FIND HELP IS PROVIDED BY THE PARTNERS FOR MENTAL HEALTH @ http://www.partnersformh.ca/resources/find-help/


Don’t be afraid to reach out to get help if you think you need it. There’s no need to feel ashamed or uncomfortable. There are people across the country ready to help you, many of whom have been in circumstances like yours and can personally relate.

If you need help right away:

  • Visit your local emergency department or call 911

  • Contact a crisis centre

  • Contact Kids Help Phone (1-800-668-6868) or go online (kidshelpphone.ca).

    Canada’s only free, national, bilingual, anonymous and confidential phone and online professional counseling service for youth (for ages 20 and under). They have access to a database of over 37,000 local resources and deal with big or small concerns, 24/7, 365 days a year.

    To reach a Kids Help Phone professional counsellor from any community in Canada, call 1-800-668-6868 or go online at kidshelpphone.ca at any time.

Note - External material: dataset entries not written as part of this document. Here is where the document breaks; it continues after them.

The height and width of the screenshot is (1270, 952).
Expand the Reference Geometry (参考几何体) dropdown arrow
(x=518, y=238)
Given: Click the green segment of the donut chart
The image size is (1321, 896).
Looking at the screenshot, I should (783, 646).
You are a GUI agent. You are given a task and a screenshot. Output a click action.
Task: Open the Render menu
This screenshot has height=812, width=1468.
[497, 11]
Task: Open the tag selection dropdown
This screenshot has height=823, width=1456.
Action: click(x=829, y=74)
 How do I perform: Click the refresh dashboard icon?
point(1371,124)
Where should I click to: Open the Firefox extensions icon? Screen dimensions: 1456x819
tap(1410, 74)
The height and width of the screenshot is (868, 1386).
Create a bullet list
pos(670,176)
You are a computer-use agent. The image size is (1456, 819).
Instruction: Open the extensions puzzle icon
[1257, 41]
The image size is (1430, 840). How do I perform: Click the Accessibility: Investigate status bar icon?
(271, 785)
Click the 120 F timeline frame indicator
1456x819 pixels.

Other immediate resources include:

  • Call 211 if you are in Alberta (Calgary, Edmonton), British Columbia, Ontario or Quebec

    Provides free, confidential, multilingual access to information about the full range of community, social, health and government services in your area.

    All 211 calls are answered by live operators who assess each caller’s needs and link them to the best available services and programs, 24 hours a day, seven days a week.

  • Visit eMentalHealth.ca

    eMentalHealth.ca provides a directory of mental health assistance, resources and events sorted by province and community. It offers anonymous, confidential and trustworthy information, 24 hours a day, 365 days a year.

  • Contact your local health clinic or local hospital that provides mental health services.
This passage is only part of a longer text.